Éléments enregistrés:
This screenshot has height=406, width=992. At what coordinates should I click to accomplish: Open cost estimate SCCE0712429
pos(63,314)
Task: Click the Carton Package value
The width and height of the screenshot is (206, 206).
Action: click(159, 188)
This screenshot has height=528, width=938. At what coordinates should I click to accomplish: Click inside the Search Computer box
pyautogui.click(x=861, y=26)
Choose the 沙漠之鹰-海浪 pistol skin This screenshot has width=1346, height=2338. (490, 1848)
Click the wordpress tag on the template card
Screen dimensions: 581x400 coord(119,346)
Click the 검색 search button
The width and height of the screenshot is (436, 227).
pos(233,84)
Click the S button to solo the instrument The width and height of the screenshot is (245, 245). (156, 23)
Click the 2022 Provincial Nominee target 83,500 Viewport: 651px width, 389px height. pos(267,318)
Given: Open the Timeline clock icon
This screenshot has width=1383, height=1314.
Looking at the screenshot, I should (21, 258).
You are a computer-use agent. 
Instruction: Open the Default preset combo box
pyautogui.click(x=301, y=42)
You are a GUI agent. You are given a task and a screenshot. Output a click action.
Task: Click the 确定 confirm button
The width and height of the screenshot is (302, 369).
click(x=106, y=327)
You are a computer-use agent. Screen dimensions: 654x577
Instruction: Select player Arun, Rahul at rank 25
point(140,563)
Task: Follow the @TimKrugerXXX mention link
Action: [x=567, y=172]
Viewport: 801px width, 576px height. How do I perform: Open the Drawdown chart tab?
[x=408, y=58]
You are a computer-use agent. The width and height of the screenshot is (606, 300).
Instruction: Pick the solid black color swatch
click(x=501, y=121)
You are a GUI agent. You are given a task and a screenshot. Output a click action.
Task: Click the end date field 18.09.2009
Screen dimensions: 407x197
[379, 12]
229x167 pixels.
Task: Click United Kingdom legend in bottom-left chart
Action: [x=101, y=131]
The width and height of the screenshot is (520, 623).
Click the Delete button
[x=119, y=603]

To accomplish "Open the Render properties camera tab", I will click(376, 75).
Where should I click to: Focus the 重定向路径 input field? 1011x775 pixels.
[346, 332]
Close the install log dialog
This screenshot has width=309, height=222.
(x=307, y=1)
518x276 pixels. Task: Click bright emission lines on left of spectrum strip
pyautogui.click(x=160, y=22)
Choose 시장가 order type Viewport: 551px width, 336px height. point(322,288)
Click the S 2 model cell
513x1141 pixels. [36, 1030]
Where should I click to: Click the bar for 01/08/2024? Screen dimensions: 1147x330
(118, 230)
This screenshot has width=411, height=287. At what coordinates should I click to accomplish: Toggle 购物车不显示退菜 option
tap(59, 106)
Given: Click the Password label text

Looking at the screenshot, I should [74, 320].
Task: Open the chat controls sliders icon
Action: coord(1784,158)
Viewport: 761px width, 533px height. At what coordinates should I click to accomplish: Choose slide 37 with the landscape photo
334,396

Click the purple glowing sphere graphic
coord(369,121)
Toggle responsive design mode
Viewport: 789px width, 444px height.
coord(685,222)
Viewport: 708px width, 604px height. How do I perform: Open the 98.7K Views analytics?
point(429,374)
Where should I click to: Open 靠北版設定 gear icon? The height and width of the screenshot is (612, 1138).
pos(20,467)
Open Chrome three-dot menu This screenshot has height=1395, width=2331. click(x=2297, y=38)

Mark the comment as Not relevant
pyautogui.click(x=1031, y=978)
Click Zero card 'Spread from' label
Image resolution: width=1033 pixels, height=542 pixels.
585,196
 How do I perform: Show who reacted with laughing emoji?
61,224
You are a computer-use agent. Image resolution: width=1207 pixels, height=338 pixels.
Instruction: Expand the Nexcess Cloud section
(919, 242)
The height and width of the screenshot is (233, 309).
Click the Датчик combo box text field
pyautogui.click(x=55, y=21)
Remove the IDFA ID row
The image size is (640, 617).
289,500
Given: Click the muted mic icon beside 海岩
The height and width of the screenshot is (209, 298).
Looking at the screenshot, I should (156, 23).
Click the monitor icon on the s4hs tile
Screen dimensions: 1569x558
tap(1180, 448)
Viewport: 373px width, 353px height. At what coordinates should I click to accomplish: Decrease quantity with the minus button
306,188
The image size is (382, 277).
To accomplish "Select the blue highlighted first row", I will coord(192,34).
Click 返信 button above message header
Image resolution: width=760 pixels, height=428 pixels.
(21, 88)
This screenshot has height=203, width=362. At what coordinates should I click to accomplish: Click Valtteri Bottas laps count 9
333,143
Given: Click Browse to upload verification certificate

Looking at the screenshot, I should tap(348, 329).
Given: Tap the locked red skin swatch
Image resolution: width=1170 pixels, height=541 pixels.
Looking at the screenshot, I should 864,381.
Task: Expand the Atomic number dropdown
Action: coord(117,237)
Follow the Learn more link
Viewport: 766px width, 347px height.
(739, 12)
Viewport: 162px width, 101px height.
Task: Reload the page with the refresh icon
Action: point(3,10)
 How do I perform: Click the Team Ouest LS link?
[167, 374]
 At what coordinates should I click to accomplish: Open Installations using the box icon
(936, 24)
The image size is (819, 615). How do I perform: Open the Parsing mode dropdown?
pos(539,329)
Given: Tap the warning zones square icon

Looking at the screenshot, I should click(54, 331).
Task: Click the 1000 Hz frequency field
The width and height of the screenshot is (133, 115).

== Consigne ==
Recopie tous les éléments ci-dessus en substituant « Goal » à « Instruction », sans modifier quoi que ce soit d'autre.

== Corrigé ==
This screenshot has height=406, width=992. At what coordinates should I click to accomplish: Open cost estimate SCCE0712429
pos(63,314)
Task: Click the Carton Package value
The width and height of the screenshot is (206, 206).
Action: click(159, 188)
This screenshot has height=528, width=938. At what coordinates should I click to accomplish: Click inside the Search Computer box
pyautogui.click(x=861, y=26)
Choose the 沙漠之鹰-海浪 pistol skin This screenshot has width=1346, height=2338. (490, 1848)
Click the wordpress tag on the template card
Screen dimensions: 581x400 coord(119,346)
Click the 검색 search button
The width and height of the screenshot is (436, 227).
pos(233,84)
Click the S button to solo the instrument The width and height of the screenshot is (245, 245). (156, 23)
Click the 2022 Provincial Nominee target 83,500 Viewport: 651px width, 389px height. pos(267,318)
Given: Open the Timeline clock icon
This screenshot has width=1383, height=1314.
Looking at the screenshot, I should (21, 258).
You are a computer-use agent. 
Goal: Open the Default preset combo box
pyautogui.click(x=301, y=42)
You are a GUI agent. You are given a task and a screenshot. Output a click action.
Task: Click the 确定 confirm button
The width and height of the screenshot is (302, 369).
click(x=106, y=327)
You are a computer-use agent. Screen dimensions: 654x577
Goal: Select player Arun, Rahul at rank 25
point(140,563)
Task: Follow the @TimKrugerXXX mention link
Action: [x=567, y=172]
Viewport: 801px width, 576px height. How do I perform: Open the Drawdown chart tab?
[x=408, y=58]
You are a computer-use agent. The width and height of the screenshot is (606, 300).
Goal: Pick the solid black color swatch
click(x=501, y=121)
You are a GUI agent. You are given a task and a screenshot. Output a click action.
Task: Click the end date field 18.09.2009
Screen dimensions: 407x197
[379, 12]
229x167 pixels.
Task: Click United Kingdom legend in bottom-left chart
Action: [x=101, y=131]
The width and height of the screenshot is (520, 623).
Click the Delete button
[x=119, y=603]

To accomplish "Open the Render properties camera tab", I will click(376, 75).
Where should I click to: Focus the 重定向路径 input field? 1011x775 pixels.
[346, 332]
Close the install log dialog
This screenshot has width=309, height=222.
(x=307, y=1)
518x276 pixels. Task: Click bright emission lines on left of spectrum strip
pyautogui.click(x=160, y=22)
Choose 시장가 order type Viewport: 551px width, 336px height. point(322,288)
Click the S 2 model cell
513x1141 pixels. [36, 1030]
Where should I click to: Click the bar for 01/08/2024? Screen dimensions: 1147x330
(118, 230)
This screenshot has width=411, height=287. At what coordinates should I click to accomplish: Toggle 购物车不显示退菜 option
tap(59, 106)
Given: Click the Password label text

Looking at the screenshot, I should [74, 320].
Task: Open the chat controls sliders icon
Action: coord(1784,158)
Viewport: 761px width, 533px height. At what coordinates should I click to accomplish: Choose slide 37 with the landscape photo
334,396

Click the purple glowing sphere graphic
coord(369,121)
Toggle responsive design mode
Viewport: 789px width, 444px height.
coord(685,222)
Viewport: 708px width, 604px height. How do I perform: Open the 98.7K Views analytics?
point(429,374)
Where should I click to: Open 靠北版設定 gear icon? The height and width of the screenshot is (612, 1138).
pos(20,467)
Open Chrome three-dot menu This screenshot has height=1395, width=2331. click(x=2297, y=38)

Mark the comment as Not relevant
pyautogui.click(x=1031, y=978)
Click Zero card 'Spread from' label
Image resolution: width=1033 pixels, height=542 pixels.
585,196
 How do I perform: Show who reacted with laughing emoji?
61,224
You are a computer-use agent. Image resolution: width=1207 pixels, height=338 pixels.
Goal: Expand the Nexcess Cloud section
(919, 242)
The height and width of the screenshot is (233, 309).
Click the Датчик combo box text field
pyautogui.click(x=55, y=21)
Remove the IDFA ID row
The image size is (640, 617).
289,500
Given: Click the muted mic icon beside 海岩
The height and width of the screenshot is (209, 298).
Looking at the screenshot, I should (156, 23).
Click the monitor icon on the s4hs tile
Screen dimensions: 1569x558
tap(1180, 448)
Viewport: 373px width, 353px height. At what coordinates should I click to accomplish: Decrease quantity with the minus button
306,188
The image size is (382, 277).
To accomplish "Select the blue highlighted first row", I will coord(192,34).
Click 返信 button above message header
Image resolution: width=760 pixels, height=428 pixels.
(21, 88)
This screenshot has height=203, width=362. At what coordinates should I click to accomplish: Click Valtteri Bottas laps count 9
333,143
Given: Click Browse to upload verification certificate

Looking at the screenshot, I should tap(348, 329).
Given: Tap the locked red skin swatch
Image resolution: width=1170 pixels, height=541 pixels.
Looking at the screenshot, I should 864,381.
Task: Expand the Atomic number dropdown
Action: coord(117,237)
Follow the Learn more link
Viewport: 766px width, 347px height.
(739, 12)
Viewport: 162px width, 101px height.
Task: Reload the page with the refresh icon
Action: point(3,10)
 How do I perform: Click the Team Ouest LS link?
[167, 374]
 At what coordinates should I click to accomplish: Open Installations using the box icon
(936, 24)
The image size is (819, 615). How do I perform: Open the Parsing mode dropdown?
pos(539,329)
Given: Tap the warning zones square icon

Looking at the screenshot, I should click(54, 331).
Task: Click the 1000 Hz frequency field
The width and height of the screenshot is (133, 115).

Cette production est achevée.